「アジョシ!お願いだから」

「ダメだ!」横を向く。

「アジョシーーー!」オレの膝に跨り、おねだり攻撃。

その手できたか「なんと言われようが、無理だ!」

「頑固者!」プーーーッと膨れる頬。

オレの好きな顔をしたなー、横目でチラリと見るが無視・無視。

この状態がちょっと続いた。

魔性のゲイの弟子が扉の向こうからやってきて

「オッサン、何イチャイチャしてるんだよ」冷やかす。

「「イチャイチャしてない!」」声を合わせて言う。

「じゃっ、何で?」

「アジョシが許してくれないんだ」

「許す訳ないだろう」

「2週間夜手伝いに行くだけだから」

「手伝い?」弟子が合間に入る。

「テコンドーの先輩が海外に出張するから、その間子供の授業してくれないかって言われたんだ。」

「何度言われても、無理だ!そんな男がウジャウジャいるとこ、絶対許さない!」

「オッサン、嫉妬か?」ニヤつく。

「まさか!そんな子供みたいな事。」


「ウソ付け、良くしているだろう?」魔性のゲイが出てきた。

「オイ!」

「ジニョクの嫉妬は、中学生レベルだからな」笑う。

「中学生!?まさか!?」

「ウンチャン、手伝いに言ったらいいさ。2週間、俺達が頑張るから。」ウンチャンの頭を撫でる。

「ウンチャンにさわんな」彼女をギュッとする。

「ほらーーッ、中学生レベル。」プッと笑う。

「キム・ジニョクシーー。行かせてくれないと。」ウンチャンがオレをみる。

「なんだよ。」ヤバイ何時ものアジョシではなく、名前で呼ぶ時は余程の時。

「キスもあれも絶対にやんないからな」睨みつけられた。

「ウンチャン!」その手できたなー。

「そのくらいの覚悟だ!」頬がピンクになっていく。

「オッサン、どう済んだよ。」弟子は、もうニヤつきが止まらない

「ジニョク。行かせてやれよ。」魔性のゲイは呆れている。

「・・・・・。」

「これマジだからな」ウンチャンは脅迫する。

「・・・・。」

3対1。

「・・いいよ。

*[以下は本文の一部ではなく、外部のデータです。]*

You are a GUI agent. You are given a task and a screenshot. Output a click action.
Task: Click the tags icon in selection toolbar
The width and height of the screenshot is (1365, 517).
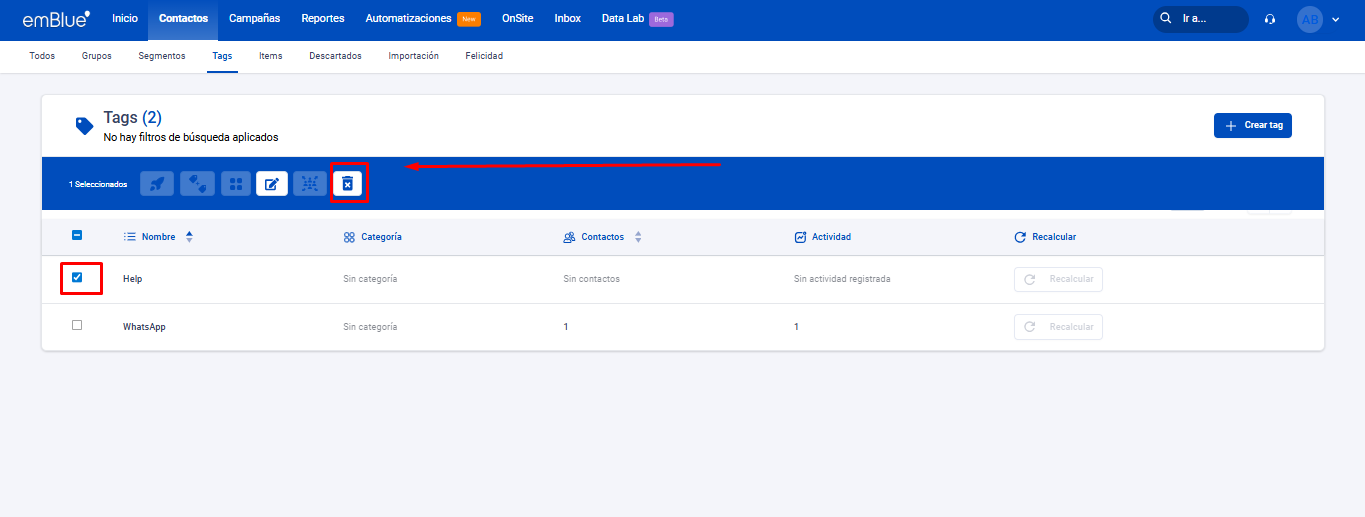[197, 184]
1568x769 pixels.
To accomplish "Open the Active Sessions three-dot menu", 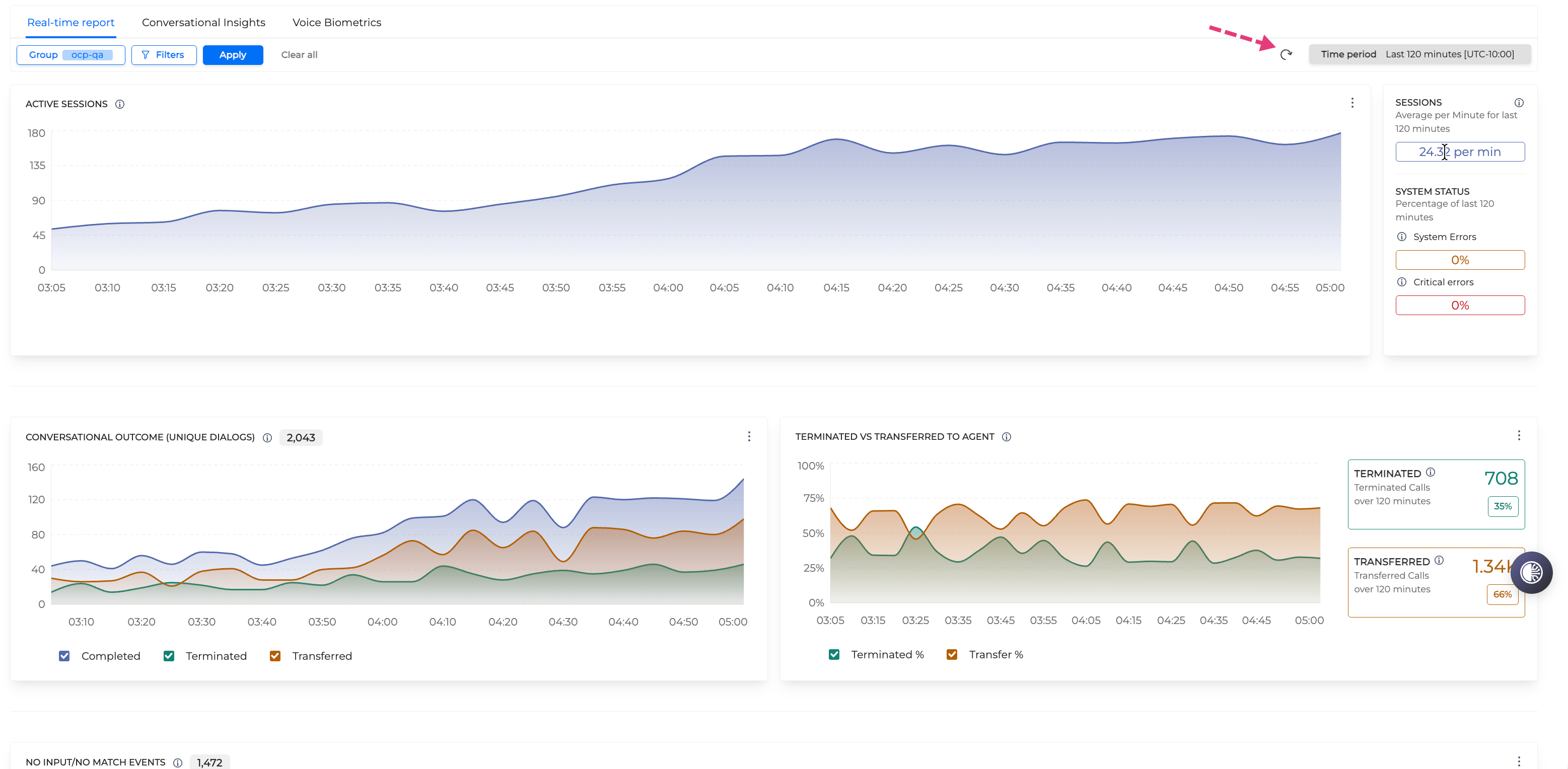I will [x=1352, y=103].
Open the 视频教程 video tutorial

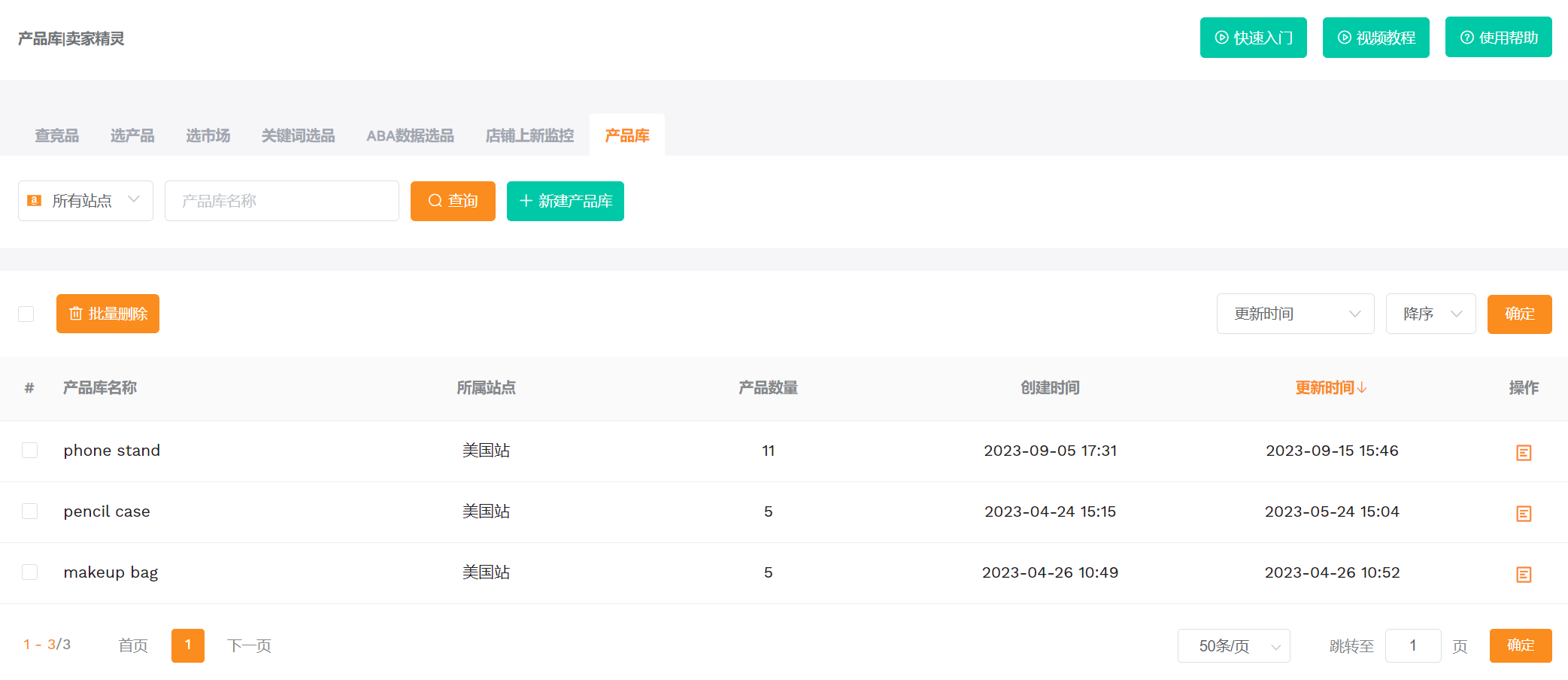1375,38
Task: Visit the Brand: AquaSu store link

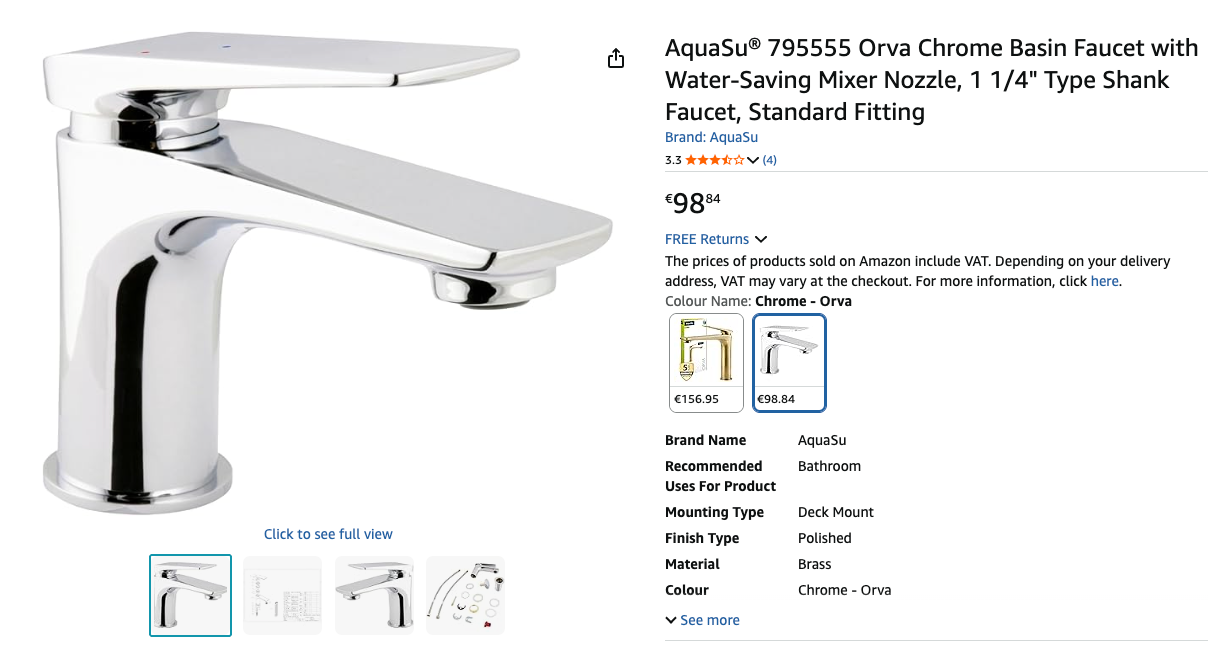Action: [x=711, y=138]
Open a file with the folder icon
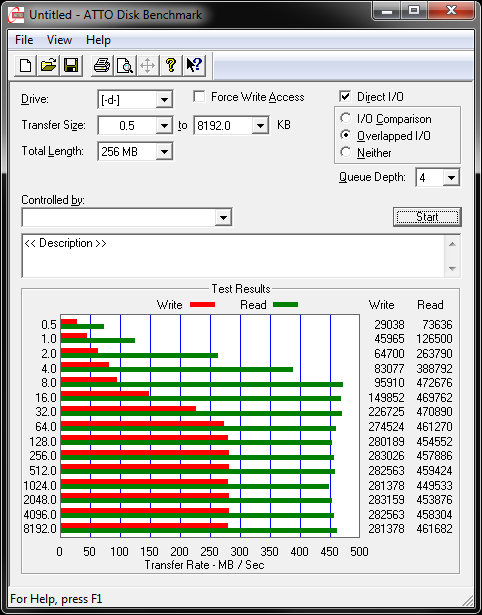This screenshot has height=615, width=482. pyautogui.click(x=48, y=65)

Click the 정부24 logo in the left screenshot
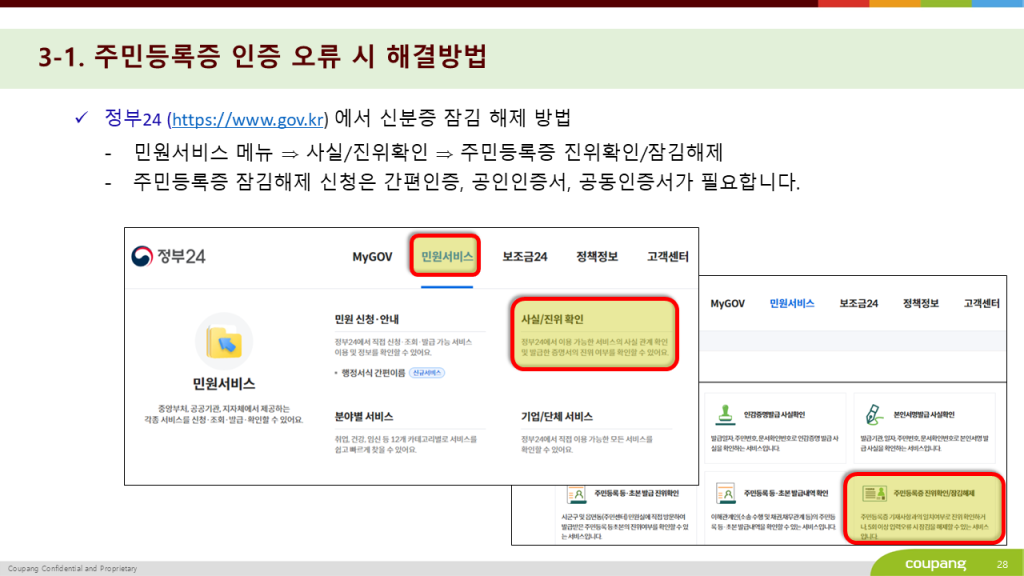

」ボソッと言う。

「いいの?」

「その代わり、疲れて帰ってこようが、キスとあれの拒否は認めないからな」言い放つ。

「やったーーー!OK/OK!」オレの頬にキスをしまくって、膝から降りて、弟子と喜び合う。

「やったね!」

「なっ、おっさんこれで堕ちただろう?」ニヤつく。

「オイ!今何て?」オレは椅子から立ち上がる。

「ジニョク、怒るなって。お前が反対してばっかで、ウンチャンが俺達に相談してきたんだ。」

「お前等、グルだったのか!?」3人一緒に、ニヤニヤ笑う。

「お前等ーーーー!」3人の笑いは止まらない。

「ウンチャン!今日はヒーヒー言わせてやるからな!」ビシッと指を差した。

「えーーーーーー!!」


夜のアンティークにウンチャンの叫び声が響いた








「ウンチャン、今日から行くんだろう?大丈夫か?」

弟子君がボクの事を覗き込む。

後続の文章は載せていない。